New Delhi: Twitter on Sunday, June 26 blocked access to various tweets and accounts, including a few relating to the farmer protests of 2021 and the recent controversy surrounding the Gyanvapi mosque.

Journalist Rana Ayyub tweeted an image of a ‘notice of withholding’ sent by Twitter to her late on Sunday.

In the email sent to her by the company, the social media giant notes that her “account” is being withheld in India under the “the country’s Information Technology Act, 2020.”

Despite this wording, the email itself appears to indicate that a single tweet (linked in the email) and not the whole account is being withheld. While the tweet is not available to view within India, it is still accessible to Twitter users around the world.

Ayyub’s withheld tweet —  dated April 9, 2021, a screenshot of which is shown below — was a response to a lower court allowing a survey of the Gyanvapi Mosque in Varanasi. The journalist was reacting to the dispute around the mosque, which is adjacent to a temple, and had labelled the court’s decision as having set “the stage for demolition of yet another mosque,” in reference to the Babri Masjid’s demolition in Ayodhya over similar claims.

Ayyub’s Twitter account still appeared to be visible at the time of publishing this report. Former Prasar Bharati CEO Shashi Shekhar Vempati also tweeted that Twitter’s email to Ayyub could be a “delayed reaction to past incidents” and added that he had recieved a similar notice for over a tweet on the farmer protests last year.

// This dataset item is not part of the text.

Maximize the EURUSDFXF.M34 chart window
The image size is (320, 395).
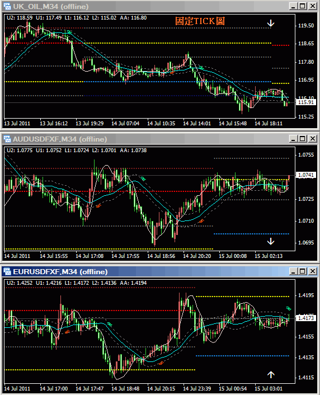coord(302,271)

Twitter also appears to have withheld two accounts associated with the yearlong farmers’ protests against the now-repealed agricultural laws, @Tractor2twitr and @Kisanektamorcha.

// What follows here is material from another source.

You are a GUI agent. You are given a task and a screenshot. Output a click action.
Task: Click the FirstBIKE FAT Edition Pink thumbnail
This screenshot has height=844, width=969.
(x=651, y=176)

In February 2021, during the farmers’ protests on Delhi’s borders, a slew of Twitter accounts – belonging to individuals, groups and media organisations – were withheld by Twitter site for a few hours in response to legal demands. The only common thread connecting these accounts was that nearly all of them had been posting updates and opinions on the farmers’ protests regularly.

A day ago, murdered singer Sidhu Moosewala’s song, ‘SYL’ was deleted from his official YouTube channel in response to a “due to a legal complaint from the government,” the website said.